I dati del rapporto vengono letti politicamente dal governatore del veneto, Luca Zaia: «ci siamo. Il timore che da almeno due anni esprimo sul futuro della salute degli italiani e dei Veneti trova ora conferma autorevole dal “Rapporto Osservasalute” e da un tecnico al di sopra di ogni sospetto come il direttore dell’Istituto Superiore di Sanità Walter Ricciardi: per la prima volta nella storia d’Italia nel 2015 è scesa l’aspettativa di vita delle persone. La causa è evidente – dice Zaia – è mancata una seria revisione della spesa pubblica fondata sui costi standard. I tagli lineari a cui abbiamo assistito e stiamo ancora assistendo hanno messo in croce sia le Regioni virtuose che, avendo già ottimizzato la spesa come il Veneto, non sanno più dove e cosa tagliare, sia quelle in deficit, alle quali non sono stati dati parametri oggettivi per rientrare come sarebbero stati i costi standard».
«Lo dicevamo da tempi non sospetti – aggiunge Zaia – la politica dei tagli è cosa diversa da una seria spesa oculata e i tagli che si sono susseguiti, e che ancora ci attendono nel futuro, ci hanno portato verso quel 6,5% del Pil dedicato alla sanità che l’Oms indica come soglia sotto la quale inizia a calare l’aspettativa di vita della gente e si prefigura la violazione dell’articolo 32 della Costituzione che sancisce l’universalità delle cure in Italia.
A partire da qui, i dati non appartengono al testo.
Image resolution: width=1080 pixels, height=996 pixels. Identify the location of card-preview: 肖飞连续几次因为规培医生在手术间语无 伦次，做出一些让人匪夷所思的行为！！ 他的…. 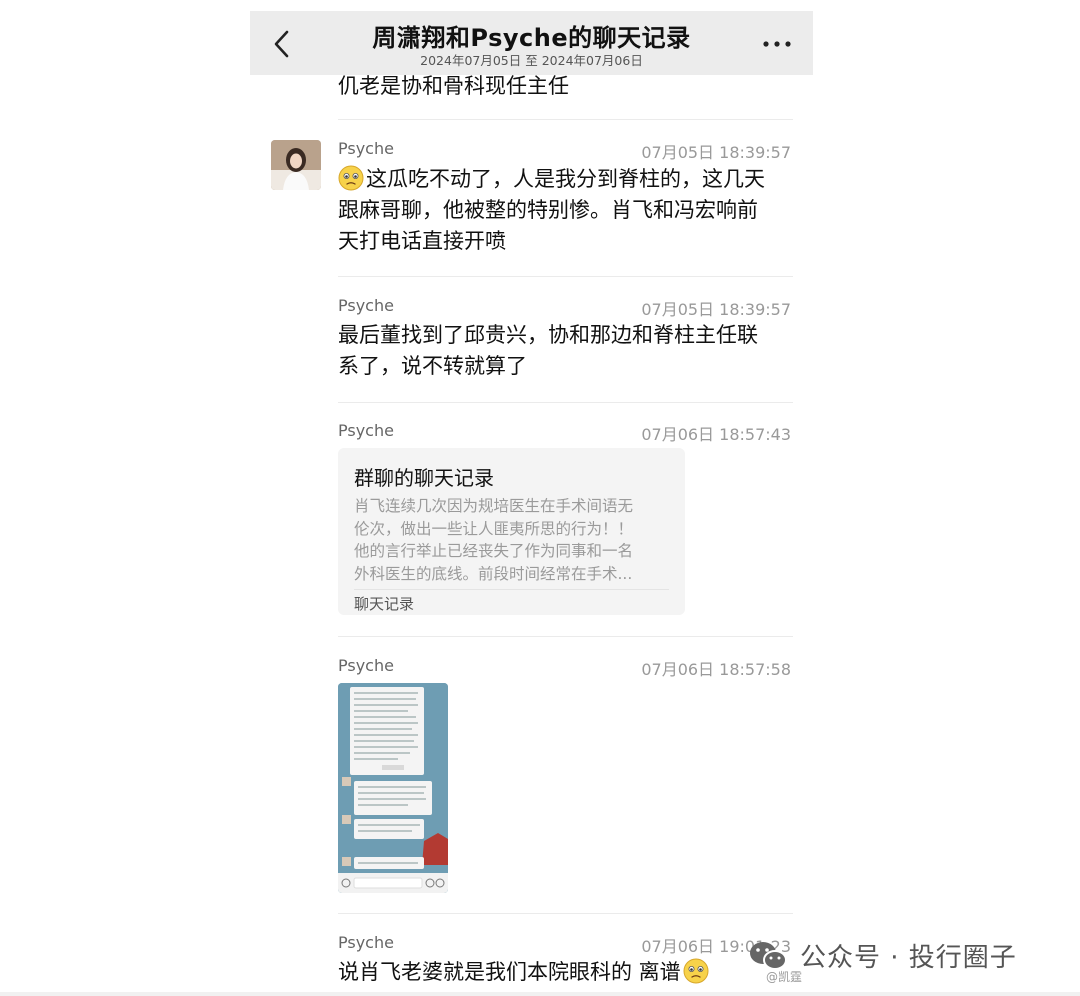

Secondo i nostri calcoli, sui tagli prospettati avremmo dovuto arrivarci nel 2018, quando in Italia il rapporto Pil spesa sanitaria è previsto al 6,38%. E’ successo prima, e questo è un campanello d’allarme che nessun governante può permettersi di sottovalutare».
A sostegno di quanto detto, Zaia presenta una serie di dati: «fin dal 2014 quanto solennemente scritto nel Patto Nazionale per la Salute (tuttora in vigore non lo si dimentichi) è stato disatteso. Per il 2014 erano previsti stanziamenti per 109,928 miliardi di euro e ne furono erogati solo 109. Peggio è andato nel 2015 quando, a fronte di uno stanziamento di 112,062 miliardi ne sono stati erogati effettivamente 109,715 miliardi, meno 2,447 miliardi. La discesa continuerà anche nel 2016, con 111 miliardi assegnati contro i 115,444 miliardi previsti dal Patto per la Salute e comunque con 2,097 miliardi in meno rispetto anche all’Accordo del 2 luglio 2015 che il Veneto non sottoscrisse. Il Fondo si toccherà nel 2017 e 2018 con altri 4,68 miliardi in meno nel 2017 e 6,444 miliardi nel 2018».